◆ **Problem details**:
Starting at the line that contains "You are a computer-use" in the listing below, write out every line word for word until you have written the line that contains "Task: Click the 运营成本投入 label text".
Given entries Block Start
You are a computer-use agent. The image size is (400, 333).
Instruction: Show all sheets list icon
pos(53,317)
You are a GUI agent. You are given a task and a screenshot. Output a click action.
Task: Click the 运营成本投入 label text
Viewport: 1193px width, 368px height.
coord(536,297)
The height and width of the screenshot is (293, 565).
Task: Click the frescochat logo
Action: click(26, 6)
Given entries Block End
Given entries Block Start
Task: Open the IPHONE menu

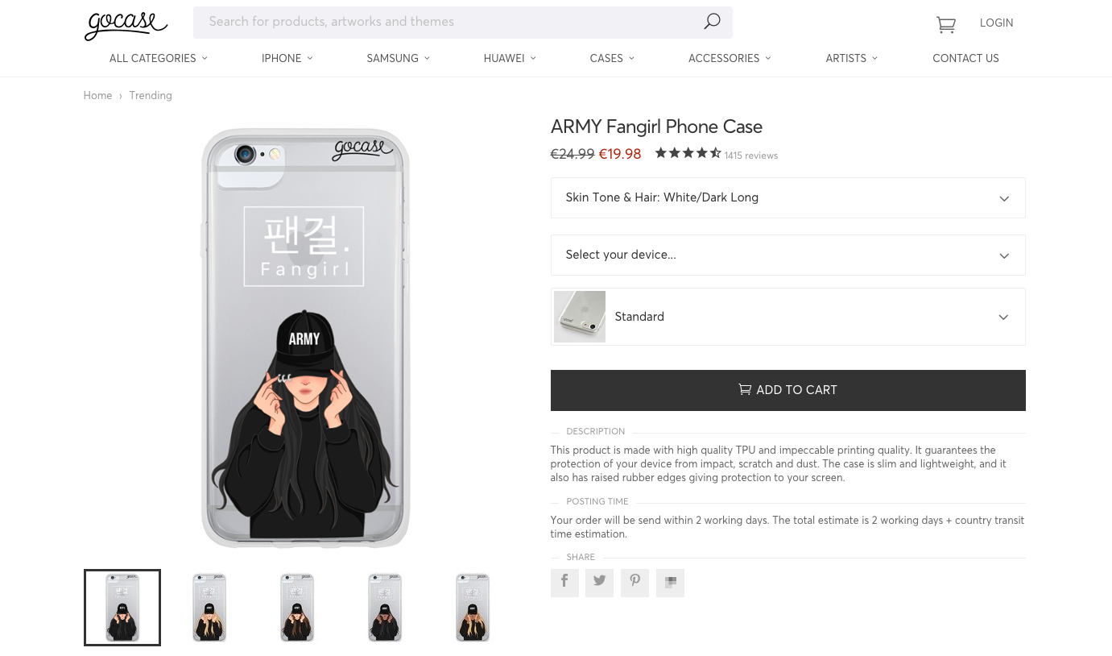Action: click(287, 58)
Given entries Block End
◆ **Reply to the task**:
You are a computer-use agent. The image size is (400, 333).
Instruction: Show all sheets list icon
pos(53,317)
You are a GUI agent. You are given a task and a screenshot. Output a click action.
Task: Click the 运营成本投入 label text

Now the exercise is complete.